In terms of achieving catalytic activity enhancements, a recent review of iron-containing Pt-based catalysts for fuel cell applications highlighted favourable weakening of Pt–O bonds, attributed to metal lattice shrinkage in Pt–Fe alloys [29]. This effect was demonstrated experimentally in 2013 when Jang et al. [30] prepared Fe@Pt nanoparticles with varying elemental composition via ultra-sound assisted polyol synthesis. In this study, Fe(acac)₃ and Pt(acac)₂ were mixed in a range of molarity ratios in ethylene glycol and sonicated. The particles formed were characterised using a range of microscopy and spectroscopy techniques, including X-ray diffraction (XRD). XRD was used to confirm the formation of a Pt shell on an Fe core due to the absence of characteristic iron or iron oxide peaks (Figure 4). The researchers additionally performed a DFT analysis of oxygen binding with results suggesting weakened Pt–O bond formation for the formed particles. This expectation was confirmed by electrochemical measurements which showed that clusters with compositions Fe_1.2@Pt (i.e. 55% Fe), with Pt monolayers were up to 6.5 times more active for the ORR than commercial Pt/C.

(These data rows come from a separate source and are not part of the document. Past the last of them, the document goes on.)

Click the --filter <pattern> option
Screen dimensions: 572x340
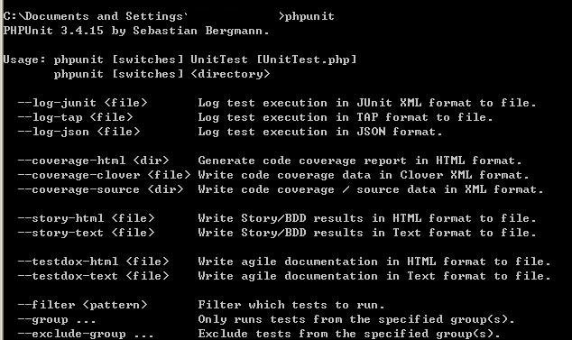click(82, 305)
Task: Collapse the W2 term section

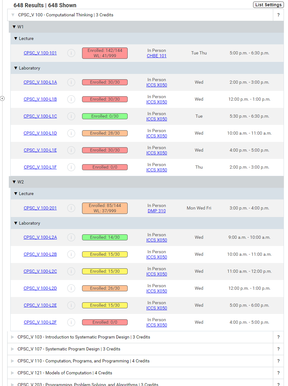Action: pyautogui.click(x=14, y=182)
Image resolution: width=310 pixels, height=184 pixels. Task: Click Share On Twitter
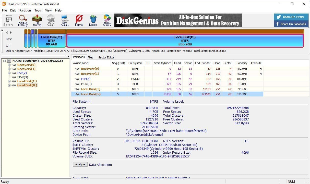pos(291,17)
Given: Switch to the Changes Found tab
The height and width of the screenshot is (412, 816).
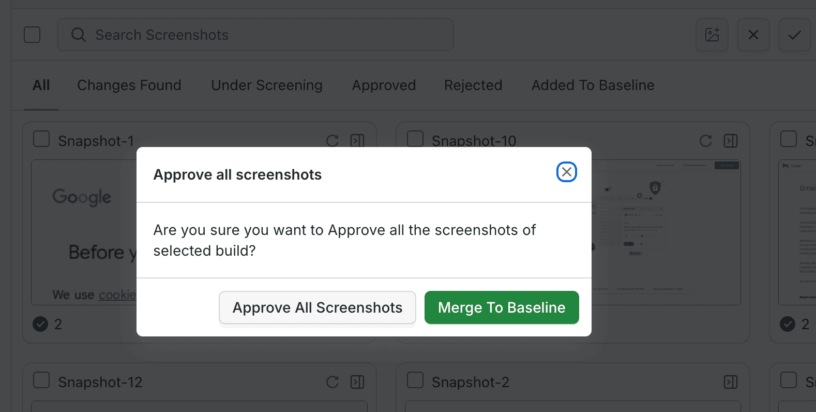Looking at the screenshot, I should coord(129,85).
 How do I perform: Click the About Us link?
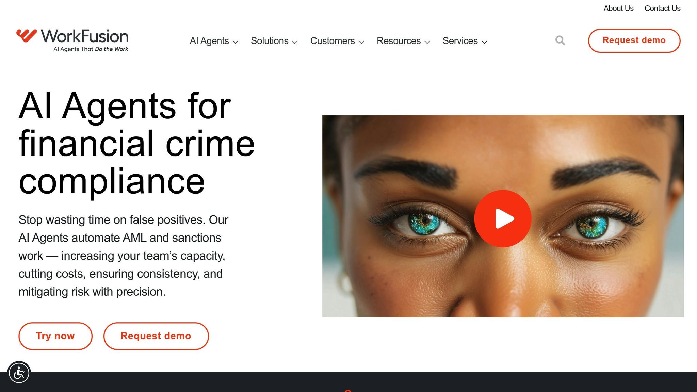[618, 8]
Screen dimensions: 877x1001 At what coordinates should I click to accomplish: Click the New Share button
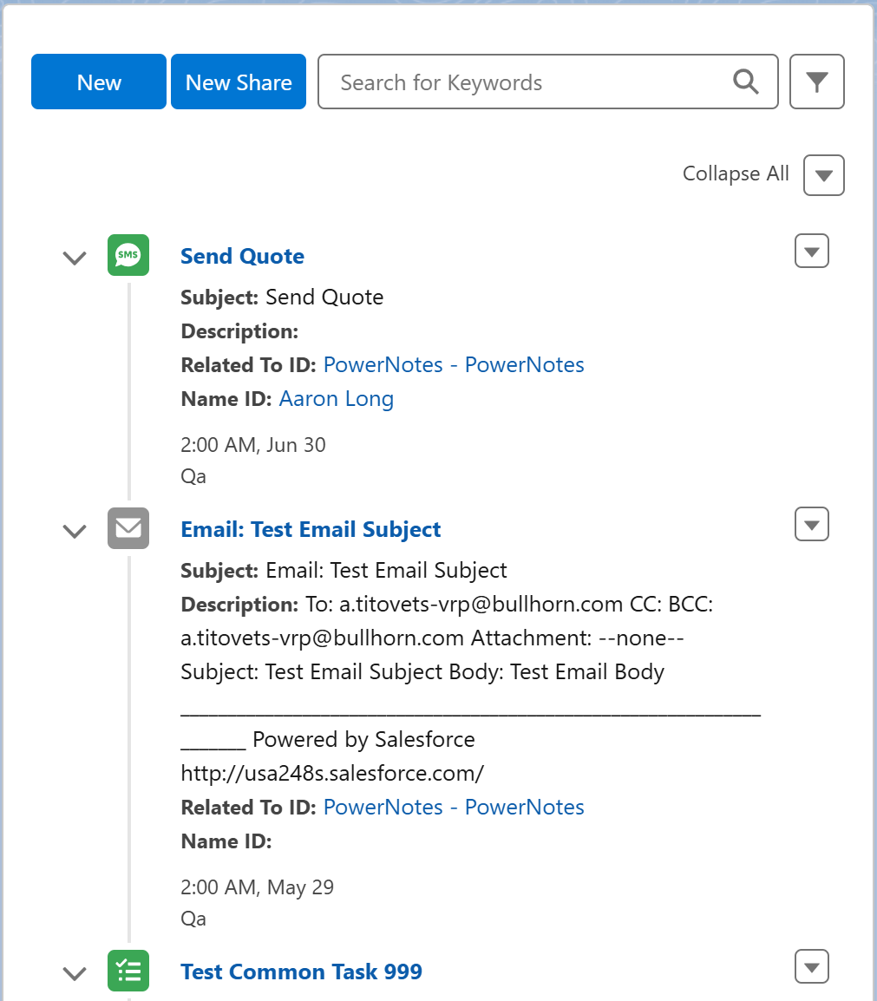tap(239, 82)
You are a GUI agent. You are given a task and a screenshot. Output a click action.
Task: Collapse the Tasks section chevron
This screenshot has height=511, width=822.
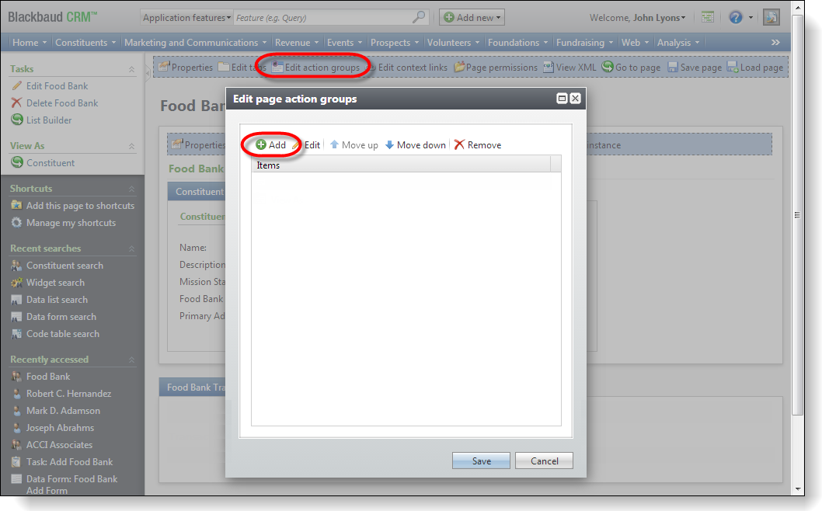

Figure 4. (a) X-ray diffraction patterns for a range of Fe@Pt samples showing clear shifted Pt peaks in the alloyed samples but no iron or iron oxide peaks and (b) a TEM image with sizing measurements on Fe@Pt nanoparticles. Reproduced from [30] under Creative Commons licence (CC BY-NC 3.0)

Other work has focussed on incorporating nickel and cobalt into Ni@Pt, Co@Pt and indeed Ni–Co@Pt particles. Marking a step-change in approach, the synthesis of ordered core–shell nanoparticles with Pt₃Co bimetallic cores coated by a 2–3 atom thick layer of Pt was reported in early 2013 [31]. In this study, the researchers heat-treated a batch of their Pt₃Co@Pt nanoparticles at 700 °C under a flow of H₂ gas to engender ordering in the lattice structure of the Pt₃Co core alloy. Physical and electrochemical characterisation results for an annealed sample, denoted Pt₃Co/C-700 and an un-treated sample, Pt₃Co/C-400 were compared. Annular dark field-scanning transmission electron microscopy (ADF-STEM) and electron energy loss spectroscopy (EELS) were used to map the elemental composition of the clusters and to confirm the formation of a Pt shell in each case. XRD measurements of the annealed samples highlighted increased lattice contraction and the pronouncement of (100) and (110) crystal phases, confirming the increased ordered crystallinity associated with this treatment. In initial electrochemical testing, both samples outperformed conventional Pt/C catalysts but of most interest is the trend identified after significant electrochemical cycling. After 5000 cycles, the electrochemically active surface area (ECSA) was measured for both samples, alongside further ‘post mortem’ physical characterisation. The authors noted that the electrochemical activity measured for Pt₃Co/C-700 remained constant after these cycles, and EELS measurements and images confirmed that the nanoparticles remained well dispersed on the carbon supports. A 30% reduction in ECSA was observed for the Pt₃Co/C-400 samples in the same timeframe. These results highlight the potential for improving catalyst durability through inducing molecular/crystalline ordering.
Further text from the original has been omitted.